*Exercise materials*

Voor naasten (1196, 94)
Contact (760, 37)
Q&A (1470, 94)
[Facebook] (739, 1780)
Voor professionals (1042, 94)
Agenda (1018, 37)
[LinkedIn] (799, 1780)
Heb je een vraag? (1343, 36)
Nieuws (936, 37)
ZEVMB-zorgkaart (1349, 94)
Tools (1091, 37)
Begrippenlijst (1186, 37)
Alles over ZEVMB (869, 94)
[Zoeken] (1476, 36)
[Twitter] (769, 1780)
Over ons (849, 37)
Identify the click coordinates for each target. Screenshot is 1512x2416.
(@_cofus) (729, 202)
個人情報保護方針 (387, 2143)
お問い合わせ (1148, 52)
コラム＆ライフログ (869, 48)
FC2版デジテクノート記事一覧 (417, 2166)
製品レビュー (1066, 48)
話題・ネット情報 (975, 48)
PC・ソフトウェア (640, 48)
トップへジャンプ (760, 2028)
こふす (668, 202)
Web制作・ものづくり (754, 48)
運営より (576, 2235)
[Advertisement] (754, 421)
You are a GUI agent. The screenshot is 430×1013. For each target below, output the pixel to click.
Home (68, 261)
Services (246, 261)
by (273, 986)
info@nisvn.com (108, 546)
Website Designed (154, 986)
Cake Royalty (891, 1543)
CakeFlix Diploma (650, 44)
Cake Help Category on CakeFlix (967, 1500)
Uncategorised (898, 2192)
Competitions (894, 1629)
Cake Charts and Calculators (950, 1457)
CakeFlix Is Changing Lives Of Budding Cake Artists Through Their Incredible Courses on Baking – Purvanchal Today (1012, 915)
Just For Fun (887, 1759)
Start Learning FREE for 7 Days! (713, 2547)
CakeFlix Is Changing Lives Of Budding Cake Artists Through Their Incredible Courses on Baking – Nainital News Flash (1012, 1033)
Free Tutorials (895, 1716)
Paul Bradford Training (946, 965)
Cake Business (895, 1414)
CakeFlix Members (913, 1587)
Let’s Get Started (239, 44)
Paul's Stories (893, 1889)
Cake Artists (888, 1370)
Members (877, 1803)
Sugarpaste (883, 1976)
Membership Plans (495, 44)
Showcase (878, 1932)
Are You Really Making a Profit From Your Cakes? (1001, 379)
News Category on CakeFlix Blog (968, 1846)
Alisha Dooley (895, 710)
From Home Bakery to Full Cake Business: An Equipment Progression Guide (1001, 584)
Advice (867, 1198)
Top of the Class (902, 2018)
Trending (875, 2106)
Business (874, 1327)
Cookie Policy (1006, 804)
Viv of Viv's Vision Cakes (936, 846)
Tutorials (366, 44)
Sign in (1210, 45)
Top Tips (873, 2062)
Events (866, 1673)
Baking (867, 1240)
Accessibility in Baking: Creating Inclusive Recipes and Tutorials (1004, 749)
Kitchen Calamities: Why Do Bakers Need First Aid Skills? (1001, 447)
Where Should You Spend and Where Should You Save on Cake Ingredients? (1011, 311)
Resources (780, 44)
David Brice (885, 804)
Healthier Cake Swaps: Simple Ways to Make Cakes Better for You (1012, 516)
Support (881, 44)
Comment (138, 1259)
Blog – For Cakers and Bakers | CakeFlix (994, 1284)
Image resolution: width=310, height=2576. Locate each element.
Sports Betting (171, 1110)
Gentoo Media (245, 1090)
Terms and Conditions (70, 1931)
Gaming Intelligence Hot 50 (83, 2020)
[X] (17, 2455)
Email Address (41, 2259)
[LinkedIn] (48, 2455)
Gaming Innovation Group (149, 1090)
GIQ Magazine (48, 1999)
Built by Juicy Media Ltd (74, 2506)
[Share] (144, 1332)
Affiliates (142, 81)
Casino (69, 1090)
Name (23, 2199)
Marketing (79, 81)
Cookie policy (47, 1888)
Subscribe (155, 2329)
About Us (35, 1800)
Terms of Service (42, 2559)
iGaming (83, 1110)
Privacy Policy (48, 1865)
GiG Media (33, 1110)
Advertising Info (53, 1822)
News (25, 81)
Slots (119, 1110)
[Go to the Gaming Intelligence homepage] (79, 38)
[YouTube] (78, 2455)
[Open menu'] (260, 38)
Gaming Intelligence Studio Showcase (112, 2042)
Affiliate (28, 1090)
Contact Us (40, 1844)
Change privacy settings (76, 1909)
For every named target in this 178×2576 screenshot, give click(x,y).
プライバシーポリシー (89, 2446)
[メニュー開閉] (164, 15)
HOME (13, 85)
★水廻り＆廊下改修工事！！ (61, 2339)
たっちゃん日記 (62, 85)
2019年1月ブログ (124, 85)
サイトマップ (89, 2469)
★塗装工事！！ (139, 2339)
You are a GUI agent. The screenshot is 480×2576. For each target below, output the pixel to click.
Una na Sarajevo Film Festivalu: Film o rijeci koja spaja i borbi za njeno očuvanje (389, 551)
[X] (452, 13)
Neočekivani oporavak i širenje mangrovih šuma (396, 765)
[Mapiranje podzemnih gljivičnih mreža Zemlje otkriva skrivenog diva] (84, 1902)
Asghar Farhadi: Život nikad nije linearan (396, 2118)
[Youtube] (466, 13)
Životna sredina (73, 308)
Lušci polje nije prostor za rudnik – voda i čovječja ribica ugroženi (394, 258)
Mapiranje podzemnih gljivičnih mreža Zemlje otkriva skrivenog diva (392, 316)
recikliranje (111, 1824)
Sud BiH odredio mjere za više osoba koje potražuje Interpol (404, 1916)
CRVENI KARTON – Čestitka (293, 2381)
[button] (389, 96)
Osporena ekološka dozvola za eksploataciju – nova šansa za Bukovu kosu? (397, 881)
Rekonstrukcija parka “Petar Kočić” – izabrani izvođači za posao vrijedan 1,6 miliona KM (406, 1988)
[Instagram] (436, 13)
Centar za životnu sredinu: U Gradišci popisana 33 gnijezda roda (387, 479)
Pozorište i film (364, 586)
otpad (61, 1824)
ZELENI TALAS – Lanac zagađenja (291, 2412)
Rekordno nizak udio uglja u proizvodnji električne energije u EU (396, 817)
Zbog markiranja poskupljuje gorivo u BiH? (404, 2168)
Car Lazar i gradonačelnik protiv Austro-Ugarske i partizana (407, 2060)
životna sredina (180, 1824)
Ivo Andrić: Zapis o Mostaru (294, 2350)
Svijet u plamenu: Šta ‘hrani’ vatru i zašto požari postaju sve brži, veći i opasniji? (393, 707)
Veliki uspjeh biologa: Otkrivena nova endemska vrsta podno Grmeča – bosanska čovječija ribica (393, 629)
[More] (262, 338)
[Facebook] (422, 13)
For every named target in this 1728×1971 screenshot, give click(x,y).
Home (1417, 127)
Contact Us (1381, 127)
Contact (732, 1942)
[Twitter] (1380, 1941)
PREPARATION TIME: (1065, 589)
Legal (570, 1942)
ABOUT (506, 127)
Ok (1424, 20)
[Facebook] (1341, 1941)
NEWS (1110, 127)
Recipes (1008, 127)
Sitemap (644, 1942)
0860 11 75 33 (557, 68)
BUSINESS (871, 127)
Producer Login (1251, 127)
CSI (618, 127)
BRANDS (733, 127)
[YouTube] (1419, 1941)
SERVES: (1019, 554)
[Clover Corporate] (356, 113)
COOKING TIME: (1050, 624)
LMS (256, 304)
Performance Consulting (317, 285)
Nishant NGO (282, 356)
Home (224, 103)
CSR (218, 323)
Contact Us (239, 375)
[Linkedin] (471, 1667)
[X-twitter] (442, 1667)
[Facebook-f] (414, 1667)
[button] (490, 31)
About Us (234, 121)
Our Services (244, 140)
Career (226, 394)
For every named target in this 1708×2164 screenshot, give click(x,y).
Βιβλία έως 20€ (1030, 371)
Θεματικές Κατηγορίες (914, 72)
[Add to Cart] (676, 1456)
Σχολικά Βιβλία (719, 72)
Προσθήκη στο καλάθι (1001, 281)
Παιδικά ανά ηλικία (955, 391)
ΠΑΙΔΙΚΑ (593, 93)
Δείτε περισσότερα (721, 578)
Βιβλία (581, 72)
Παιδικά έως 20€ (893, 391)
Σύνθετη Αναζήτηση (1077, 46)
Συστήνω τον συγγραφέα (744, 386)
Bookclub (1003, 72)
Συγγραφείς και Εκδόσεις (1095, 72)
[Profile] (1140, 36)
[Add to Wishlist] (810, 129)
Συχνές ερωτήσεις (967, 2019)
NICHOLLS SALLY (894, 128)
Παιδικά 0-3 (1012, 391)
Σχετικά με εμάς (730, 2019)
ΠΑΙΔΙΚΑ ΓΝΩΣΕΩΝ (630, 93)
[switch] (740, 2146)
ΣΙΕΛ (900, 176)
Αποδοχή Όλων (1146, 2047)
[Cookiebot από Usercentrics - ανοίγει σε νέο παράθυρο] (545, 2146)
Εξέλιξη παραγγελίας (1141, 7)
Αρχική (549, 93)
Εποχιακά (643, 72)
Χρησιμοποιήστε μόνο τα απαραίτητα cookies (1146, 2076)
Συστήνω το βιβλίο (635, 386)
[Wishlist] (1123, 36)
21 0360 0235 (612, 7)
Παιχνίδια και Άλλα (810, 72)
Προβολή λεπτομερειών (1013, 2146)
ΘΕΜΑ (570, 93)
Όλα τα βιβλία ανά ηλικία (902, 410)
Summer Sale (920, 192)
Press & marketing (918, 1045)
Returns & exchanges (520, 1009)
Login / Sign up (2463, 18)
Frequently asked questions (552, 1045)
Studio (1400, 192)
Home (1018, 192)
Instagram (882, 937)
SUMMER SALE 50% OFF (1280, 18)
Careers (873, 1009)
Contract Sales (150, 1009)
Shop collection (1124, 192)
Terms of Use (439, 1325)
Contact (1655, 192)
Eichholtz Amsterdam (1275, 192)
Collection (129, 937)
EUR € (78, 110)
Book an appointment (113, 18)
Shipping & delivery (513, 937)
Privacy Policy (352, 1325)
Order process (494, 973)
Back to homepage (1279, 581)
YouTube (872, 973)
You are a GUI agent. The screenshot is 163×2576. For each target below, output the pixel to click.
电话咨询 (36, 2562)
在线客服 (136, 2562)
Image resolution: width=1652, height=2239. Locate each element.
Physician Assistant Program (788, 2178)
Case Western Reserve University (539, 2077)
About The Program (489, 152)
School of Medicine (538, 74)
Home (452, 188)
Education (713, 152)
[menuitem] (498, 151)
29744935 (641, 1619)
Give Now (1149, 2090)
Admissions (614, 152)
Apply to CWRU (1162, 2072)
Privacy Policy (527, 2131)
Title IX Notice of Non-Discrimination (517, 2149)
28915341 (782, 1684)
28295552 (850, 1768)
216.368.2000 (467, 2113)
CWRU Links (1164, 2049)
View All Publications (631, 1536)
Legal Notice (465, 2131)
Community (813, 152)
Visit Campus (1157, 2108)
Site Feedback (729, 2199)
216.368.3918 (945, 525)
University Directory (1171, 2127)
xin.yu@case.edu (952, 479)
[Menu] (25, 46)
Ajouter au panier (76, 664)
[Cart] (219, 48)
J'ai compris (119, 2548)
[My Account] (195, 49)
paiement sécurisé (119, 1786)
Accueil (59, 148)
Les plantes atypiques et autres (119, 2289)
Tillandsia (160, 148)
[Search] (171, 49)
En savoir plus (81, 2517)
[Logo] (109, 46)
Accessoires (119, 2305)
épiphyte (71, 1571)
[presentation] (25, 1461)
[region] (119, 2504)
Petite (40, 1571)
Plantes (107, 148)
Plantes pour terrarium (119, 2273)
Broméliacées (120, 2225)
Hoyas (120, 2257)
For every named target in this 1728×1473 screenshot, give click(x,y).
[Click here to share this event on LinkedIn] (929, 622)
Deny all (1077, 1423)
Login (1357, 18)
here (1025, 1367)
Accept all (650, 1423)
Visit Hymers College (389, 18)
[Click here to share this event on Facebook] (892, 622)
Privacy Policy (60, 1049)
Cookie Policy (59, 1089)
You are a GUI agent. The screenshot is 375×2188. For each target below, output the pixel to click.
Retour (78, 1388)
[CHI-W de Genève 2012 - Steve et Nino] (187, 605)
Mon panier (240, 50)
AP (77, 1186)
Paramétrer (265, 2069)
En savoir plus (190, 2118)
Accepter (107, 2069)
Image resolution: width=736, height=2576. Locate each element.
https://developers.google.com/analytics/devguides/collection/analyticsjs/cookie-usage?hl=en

*Problem description*
Reproduce exactly the line that contains "Les plantes atypiques et autres (119, 2289)" together with each line after it to the end of the entries; include no other lines.

*Your response*
Les plantes atypiques et autres (119, 2289)
Tillandsia (160, 148)
[Search] (171, 49)
En savoir plus (81, 2517)
[Logo] (109, 46)
Accessoires (119, 2305)
épiphyte (71, 1571)
[presentation] (25, 1461)
[region] (119, 2504)
Petite (40, 1571)
Plantes (107, 148)
Plantes pour terrarium (119, 2273)
Broméliacées (120, 2225)
Hoyas (120, 2257)
For every named target in this 1728×1473 screenshot, give click(x,y).
[Click here to share this event on LinkedIn] (929, 622)
Deny all (1077, 1423)
Login (1357, 18)
here (1025, 1367)
Accept all (650, 1423)
Visit Hymers College (389, 18)
[Click here to share this event on Facebook] (892, 622)
Privacy Policy (60, 1049)
Cookie Policy (59, 1089)
You are a GUI agent. The screenshot is 375×2188. For each target below, output the pixel to click.
Retour (78, 1388)
[CHI-W de Genève 2012 - Steve et Nino] (187, 605)
Mon panier (240, 50)
AP (77, 1186)
Paramétrer (265, 2069)
En savoir plus (190, 2118)
Accepter (107, 2069)
Image resolution: width=736, height=2576. Locate each element.
https://developers.google.com/analytics/devguides/collection/analyticsjs/cookie-usage?hl=en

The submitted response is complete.